In this paper we argue that key, often sensational and misleading, claims
regarding linguistic capabilities of Large Language Models (LLMs) are based on
at least two unfounded assumptions; the assumption of language completeness and
the assumption of data completeness. Language completeness assumes that a
distinct and complete thing such as a natural language' exists, the essential
characteristics of which can be effectively and comprehensively modelled by an
LLM. The assumption of data completeness relies on the belief that a language
can be quantified and wholly captured by data. Work within the enactive
approach to cognitive science makes clear that, rather than a distinct and
complete thing, language is a means or way of acting.

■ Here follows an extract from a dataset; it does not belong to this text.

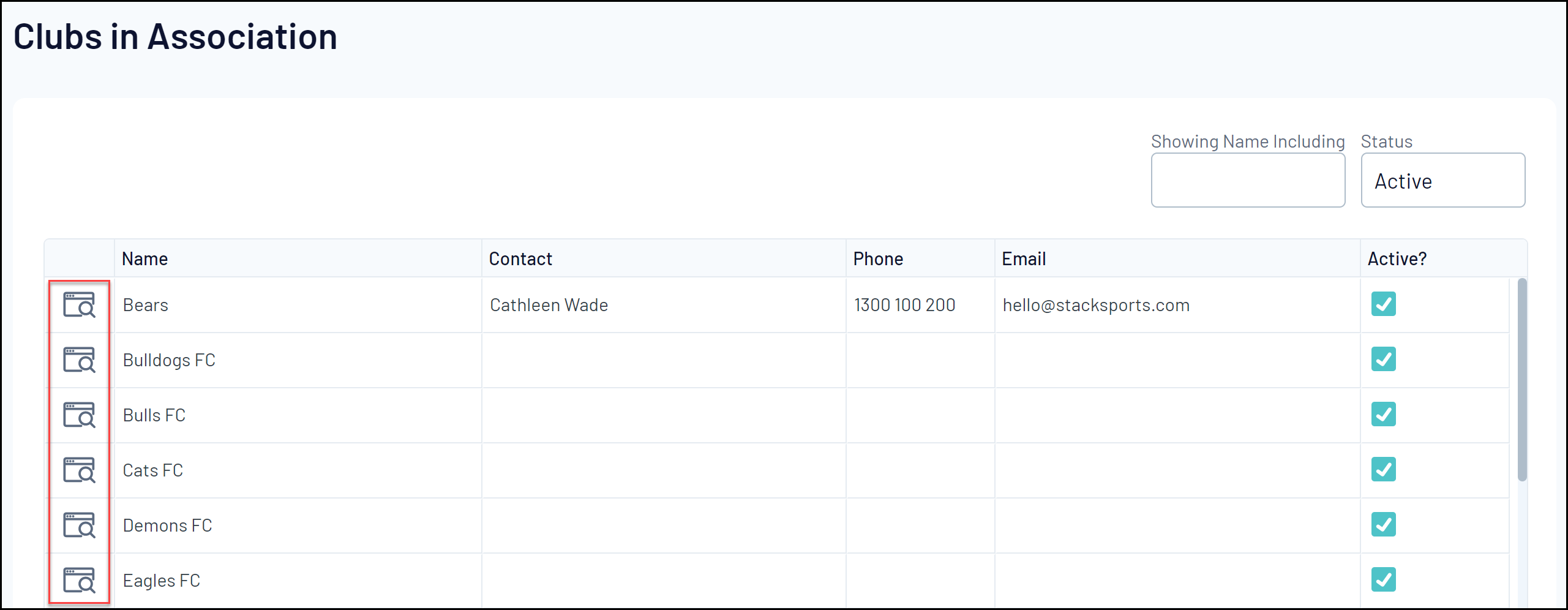
Task: Uncheck Eagles FC Active checkbox
Action: tap(1383, 579)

Languaging is not the
kind of thing that can admit of a complete or comprehensive modelling. From an
enactive perspective we identify three key characteristics of enacted language;
embodiment, participation, and precariousness, that are absent in LLMs, and
likely incompatible in principle with current architectures. We argue that
these absences imply that LLMs are not now and cannot in their present form be
linguistic agents the way humans are. We illustrate the point in particular
through the phenomenon of algospeak’, a recently described pattern of high
stakes human language activity in heavily controlled online environments. On
the basis of these points, we conclude that sensational and misleading claims
about LLM agency and capabilities emerge from a deep misconception of both what
human language is and what LLMs are.